+++ Given records +++
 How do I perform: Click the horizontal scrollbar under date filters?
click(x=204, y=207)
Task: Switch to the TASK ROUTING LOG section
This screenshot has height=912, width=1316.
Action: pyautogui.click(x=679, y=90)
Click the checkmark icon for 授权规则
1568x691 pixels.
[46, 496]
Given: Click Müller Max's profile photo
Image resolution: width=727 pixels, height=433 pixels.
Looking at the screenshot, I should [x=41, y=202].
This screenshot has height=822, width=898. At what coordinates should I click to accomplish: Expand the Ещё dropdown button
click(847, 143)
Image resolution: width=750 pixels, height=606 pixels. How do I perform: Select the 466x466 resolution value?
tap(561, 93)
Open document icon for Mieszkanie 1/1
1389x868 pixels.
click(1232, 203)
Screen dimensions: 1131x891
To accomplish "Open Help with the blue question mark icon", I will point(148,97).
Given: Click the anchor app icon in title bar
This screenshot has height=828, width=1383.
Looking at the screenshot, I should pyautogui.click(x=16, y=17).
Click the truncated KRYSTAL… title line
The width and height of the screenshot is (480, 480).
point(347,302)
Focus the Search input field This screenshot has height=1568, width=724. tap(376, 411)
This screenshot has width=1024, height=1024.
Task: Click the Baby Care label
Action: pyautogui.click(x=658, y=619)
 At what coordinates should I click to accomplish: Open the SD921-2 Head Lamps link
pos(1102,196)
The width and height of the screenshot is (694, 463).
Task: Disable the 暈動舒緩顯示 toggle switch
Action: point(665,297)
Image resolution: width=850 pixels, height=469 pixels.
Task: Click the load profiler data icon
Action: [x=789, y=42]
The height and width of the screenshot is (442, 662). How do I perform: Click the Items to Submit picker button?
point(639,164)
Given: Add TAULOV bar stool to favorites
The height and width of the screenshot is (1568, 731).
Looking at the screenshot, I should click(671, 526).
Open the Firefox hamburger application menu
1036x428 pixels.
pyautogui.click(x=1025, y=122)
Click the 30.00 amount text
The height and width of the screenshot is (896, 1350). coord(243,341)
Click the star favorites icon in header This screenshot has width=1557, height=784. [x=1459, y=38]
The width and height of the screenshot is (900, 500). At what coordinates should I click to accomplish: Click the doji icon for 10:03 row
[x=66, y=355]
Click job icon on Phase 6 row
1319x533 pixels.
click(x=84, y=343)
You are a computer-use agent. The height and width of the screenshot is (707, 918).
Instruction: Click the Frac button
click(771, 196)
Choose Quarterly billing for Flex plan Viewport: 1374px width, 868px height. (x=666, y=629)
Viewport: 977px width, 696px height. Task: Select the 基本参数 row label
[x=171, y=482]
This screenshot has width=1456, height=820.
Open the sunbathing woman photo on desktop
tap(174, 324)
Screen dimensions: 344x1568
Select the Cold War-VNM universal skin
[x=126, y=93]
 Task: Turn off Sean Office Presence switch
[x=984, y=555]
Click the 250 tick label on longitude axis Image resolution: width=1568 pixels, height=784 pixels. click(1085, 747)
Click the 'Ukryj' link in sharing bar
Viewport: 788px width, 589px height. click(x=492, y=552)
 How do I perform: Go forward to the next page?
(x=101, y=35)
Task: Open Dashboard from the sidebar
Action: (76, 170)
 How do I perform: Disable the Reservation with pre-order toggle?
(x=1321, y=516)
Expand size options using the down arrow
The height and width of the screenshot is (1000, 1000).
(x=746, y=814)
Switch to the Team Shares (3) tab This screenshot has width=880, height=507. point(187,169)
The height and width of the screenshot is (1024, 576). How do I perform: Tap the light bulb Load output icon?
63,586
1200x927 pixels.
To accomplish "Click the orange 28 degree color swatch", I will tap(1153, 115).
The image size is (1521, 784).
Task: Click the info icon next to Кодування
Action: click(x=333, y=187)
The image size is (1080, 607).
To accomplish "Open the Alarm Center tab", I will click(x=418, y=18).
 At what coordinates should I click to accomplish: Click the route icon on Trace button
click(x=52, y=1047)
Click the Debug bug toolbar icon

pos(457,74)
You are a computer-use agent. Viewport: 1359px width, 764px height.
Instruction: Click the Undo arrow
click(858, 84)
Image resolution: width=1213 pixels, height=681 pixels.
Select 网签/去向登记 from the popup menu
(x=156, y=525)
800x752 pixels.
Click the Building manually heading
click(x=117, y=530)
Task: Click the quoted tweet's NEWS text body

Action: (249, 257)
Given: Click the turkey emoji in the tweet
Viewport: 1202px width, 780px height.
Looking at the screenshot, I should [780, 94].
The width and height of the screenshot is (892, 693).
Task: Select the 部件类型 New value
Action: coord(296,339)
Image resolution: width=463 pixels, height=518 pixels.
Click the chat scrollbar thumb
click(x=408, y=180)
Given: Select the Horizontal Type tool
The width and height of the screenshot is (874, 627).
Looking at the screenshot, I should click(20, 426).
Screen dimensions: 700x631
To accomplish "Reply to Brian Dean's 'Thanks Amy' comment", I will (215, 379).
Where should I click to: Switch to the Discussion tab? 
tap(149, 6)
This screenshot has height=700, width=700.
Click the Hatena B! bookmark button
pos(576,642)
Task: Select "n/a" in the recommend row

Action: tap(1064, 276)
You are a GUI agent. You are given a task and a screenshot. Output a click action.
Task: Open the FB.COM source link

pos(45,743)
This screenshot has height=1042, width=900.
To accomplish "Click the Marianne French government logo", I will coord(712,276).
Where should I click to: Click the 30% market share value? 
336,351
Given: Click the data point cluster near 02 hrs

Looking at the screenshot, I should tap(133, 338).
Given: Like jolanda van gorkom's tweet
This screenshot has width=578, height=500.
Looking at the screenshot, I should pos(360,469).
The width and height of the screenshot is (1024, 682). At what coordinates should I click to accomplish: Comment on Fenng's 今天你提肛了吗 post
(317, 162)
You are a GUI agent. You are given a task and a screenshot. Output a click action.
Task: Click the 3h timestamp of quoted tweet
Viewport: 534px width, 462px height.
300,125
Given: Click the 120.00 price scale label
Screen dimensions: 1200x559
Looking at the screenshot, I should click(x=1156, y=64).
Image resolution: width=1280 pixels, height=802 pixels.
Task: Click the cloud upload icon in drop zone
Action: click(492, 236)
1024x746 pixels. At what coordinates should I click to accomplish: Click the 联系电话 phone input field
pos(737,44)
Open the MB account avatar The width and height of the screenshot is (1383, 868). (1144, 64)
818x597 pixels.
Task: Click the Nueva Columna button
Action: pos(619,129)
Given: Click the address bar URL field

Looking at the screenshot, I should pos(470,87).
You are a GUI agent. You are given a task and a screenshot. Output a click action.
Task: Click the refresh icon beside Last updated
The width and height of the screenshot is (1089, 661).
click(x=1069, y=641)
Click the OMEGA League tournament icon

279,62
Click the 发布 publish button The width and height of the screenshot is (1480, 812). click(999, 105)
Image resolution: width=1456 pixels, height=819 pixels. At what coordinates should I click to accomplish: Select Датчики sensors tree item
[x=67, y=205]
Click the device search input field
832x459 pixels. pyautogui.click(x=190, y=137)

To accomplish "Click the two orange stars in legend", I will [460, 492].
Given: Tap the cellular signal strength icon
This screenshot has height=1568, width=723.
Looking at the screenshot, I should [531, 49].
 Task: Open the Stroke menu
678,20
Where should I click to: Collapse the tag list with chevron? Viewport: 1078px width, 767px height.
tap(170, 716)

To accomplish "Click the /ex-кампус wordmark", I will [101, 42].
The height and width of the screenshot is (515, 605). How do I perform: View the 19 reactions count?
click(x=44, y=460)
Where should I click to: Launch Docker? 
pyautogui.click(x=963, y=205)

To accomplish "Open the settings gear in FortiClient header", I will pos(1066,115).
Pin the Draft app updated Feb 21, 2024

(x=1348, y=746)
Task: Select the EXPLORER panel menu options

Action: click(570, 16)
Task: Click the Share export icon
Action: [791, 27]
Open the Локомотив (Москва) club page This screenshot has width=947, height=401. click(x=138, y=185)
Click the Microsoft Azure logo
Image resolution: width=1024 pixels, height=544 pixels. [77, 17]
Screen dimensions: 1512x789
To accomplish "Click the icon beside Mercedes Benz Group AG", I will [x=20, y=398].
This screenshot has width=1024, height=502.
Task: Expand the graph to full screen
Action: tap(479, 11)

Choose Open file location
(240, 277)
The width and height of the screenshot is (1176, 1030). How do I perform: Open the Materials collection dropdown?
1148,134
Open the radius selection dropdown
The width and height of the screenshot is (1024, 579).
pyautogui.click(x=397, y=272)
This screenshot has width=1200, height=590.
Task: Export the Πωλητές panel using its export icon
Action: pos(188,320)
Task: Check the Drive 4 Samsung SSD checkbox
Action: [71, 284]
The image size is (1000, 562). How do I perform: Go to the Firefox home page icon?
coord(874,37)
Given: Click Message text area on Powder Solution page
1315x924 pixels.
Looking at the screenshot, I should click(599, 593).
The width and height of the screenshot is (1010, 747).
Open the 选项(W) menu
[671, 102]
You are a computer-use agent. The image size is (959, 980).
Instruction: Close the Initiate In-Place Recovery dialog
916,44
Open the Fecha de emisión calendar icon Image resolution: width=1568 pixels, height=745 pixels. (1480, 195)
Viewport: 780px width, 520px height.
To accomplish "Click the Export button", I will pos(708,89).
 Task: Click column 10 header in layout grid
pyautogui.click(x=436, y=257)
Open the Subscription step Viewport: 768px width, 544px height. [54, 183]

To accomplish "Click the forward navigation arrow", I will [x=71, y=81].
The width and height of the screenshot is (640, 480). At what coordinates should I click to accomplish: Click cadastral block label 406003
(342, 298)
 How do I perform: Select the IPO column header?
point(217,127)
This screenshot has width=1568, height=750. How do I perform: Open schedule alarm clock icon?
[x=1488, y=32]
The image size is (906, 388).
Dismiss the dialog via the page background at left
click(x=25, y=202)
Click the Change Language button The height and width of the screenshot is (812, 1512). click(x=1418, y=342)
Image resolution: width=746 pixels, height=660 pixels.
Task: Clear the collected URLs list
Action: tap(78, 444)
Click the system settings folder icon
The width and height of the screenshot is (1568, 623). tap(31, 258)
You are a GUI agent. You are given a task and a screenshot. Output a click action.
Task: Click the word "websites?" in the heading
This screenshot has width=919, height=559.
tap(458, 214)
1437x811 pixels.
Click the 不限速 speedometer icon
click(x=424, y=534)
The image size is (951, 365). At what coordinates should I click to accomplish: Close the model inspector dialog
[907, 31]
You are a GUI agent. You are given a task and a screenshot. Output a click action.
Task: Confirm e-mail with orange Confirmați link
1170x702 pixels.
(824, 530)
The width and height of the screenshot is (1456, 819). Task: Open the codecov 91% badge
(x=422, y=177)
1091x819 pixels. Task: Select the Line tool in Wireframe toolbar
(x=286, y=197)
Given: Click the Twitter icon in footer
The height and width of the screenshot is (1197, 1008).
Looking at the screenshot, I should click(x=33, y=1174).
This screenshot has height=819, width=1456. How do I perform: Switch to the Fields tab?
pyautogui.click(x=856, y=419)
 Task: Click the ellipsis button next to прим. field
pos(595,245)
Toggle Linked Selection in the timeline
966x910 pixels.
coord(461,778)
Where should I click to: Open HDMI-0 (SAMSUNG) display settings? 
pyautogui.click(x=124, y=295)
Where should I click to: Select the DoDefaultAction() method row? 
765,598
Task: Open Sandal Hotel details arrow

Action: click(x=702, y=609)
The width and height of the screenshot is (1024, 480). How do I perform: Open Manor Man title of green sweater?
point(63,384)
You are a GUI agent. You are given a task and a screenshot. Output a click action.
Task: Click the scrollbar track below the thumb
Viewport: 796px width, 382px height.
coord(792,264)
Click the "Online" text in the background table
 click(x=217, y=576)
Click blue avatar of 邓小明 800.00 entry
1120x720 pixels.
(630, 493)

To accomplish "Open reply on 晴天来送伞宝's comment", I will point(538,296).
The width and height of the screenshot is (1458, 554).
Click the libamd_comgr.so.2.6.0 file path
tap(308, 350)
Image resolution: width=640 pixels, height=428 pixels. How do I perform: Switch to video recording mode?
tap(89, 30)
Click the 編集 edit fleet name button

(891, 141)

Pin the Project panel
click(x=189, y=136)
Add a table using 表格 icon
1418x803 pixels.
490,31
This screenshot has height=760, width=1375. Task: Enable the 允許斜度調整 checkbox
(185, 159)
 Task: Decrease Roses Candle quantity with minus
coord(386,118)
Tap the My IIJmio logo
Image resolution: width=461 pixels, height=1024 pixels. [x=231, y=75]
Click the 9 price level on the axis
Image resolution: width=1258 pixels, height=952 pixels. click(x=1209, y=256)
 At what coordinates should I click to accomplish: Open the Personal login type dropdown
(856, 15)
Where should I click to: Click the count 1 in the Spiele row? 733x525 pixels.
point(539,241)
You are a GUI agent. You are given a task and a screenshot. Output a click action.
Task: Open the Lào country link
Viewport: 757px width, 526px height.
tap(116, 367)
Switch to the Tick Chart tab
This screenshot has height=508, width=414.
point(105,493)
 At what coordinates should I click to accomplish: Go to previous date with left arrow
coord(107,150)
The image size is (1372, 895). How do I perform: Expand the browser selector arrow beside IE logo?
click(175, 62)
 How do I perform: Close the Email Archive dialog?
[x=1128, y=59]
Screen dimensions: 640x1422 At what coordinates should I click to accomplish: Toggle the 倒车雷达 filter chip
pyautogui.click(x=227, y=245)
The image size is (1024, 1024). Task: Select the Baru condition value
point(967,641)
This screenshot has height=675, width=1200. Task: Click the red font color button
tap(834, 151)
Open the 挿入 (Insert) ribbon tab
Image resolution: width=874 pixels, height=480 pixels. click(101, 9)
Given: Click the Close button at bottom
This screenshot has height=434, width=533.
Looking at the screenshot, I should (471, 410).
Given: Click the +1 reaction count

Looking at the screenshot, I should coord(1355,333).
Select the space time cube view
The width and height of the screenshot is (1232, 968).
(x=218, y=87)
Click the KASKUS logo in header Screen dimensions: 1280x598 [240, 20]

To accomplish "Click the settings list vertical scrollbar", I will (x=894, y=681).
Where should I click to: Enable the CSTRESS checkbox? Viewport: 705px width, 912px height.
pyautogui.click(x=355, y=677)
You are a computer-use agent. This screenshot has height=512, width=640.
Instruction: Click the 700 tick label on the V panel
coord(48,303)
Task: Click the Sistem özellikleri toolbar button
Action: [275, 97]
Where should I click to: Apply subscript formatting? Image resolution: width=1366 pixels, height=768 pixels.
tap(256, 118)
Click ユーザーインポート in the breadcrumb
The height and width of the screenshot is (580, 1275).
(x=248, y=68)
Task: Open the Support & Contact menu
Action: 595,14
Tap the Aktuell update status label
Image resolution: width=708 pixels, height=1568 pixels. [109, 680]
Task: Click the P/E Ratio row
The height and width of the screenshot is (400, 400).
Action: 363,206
+++
* Brief
Pick out every line of the data above that contains the string "Viewport", and copy each one in full.

* Task output
Choose Quarterly billing for Flex plan Viewport: 1374px width, 868px height. (x=666, y=629)
Viewport: 977px width, 696px height. Task: Select the 基本参数 row label
Viewport: 788px width, 589px height. click(x=492, y=552)
You are a computer-use agent. Viewport: 1359px width, 764px height.
Viewport: 1202px width, 780px height.
Viewport: 534px width, 462px height.
Where should I click to: Collapse the tag list with chevron? Viewport: 1078px width, 767px height.
Viewport: 780px width, 520px height.
Open the Subscription step Viewport: 768px width, 544px height. [54, 183]
Viewport: 796px width, 382px height.
Viewport: 757px width, 526px height.
Where should I click to: Enable the CSTRESS checkbox? Viewport: 705px width, 912px height.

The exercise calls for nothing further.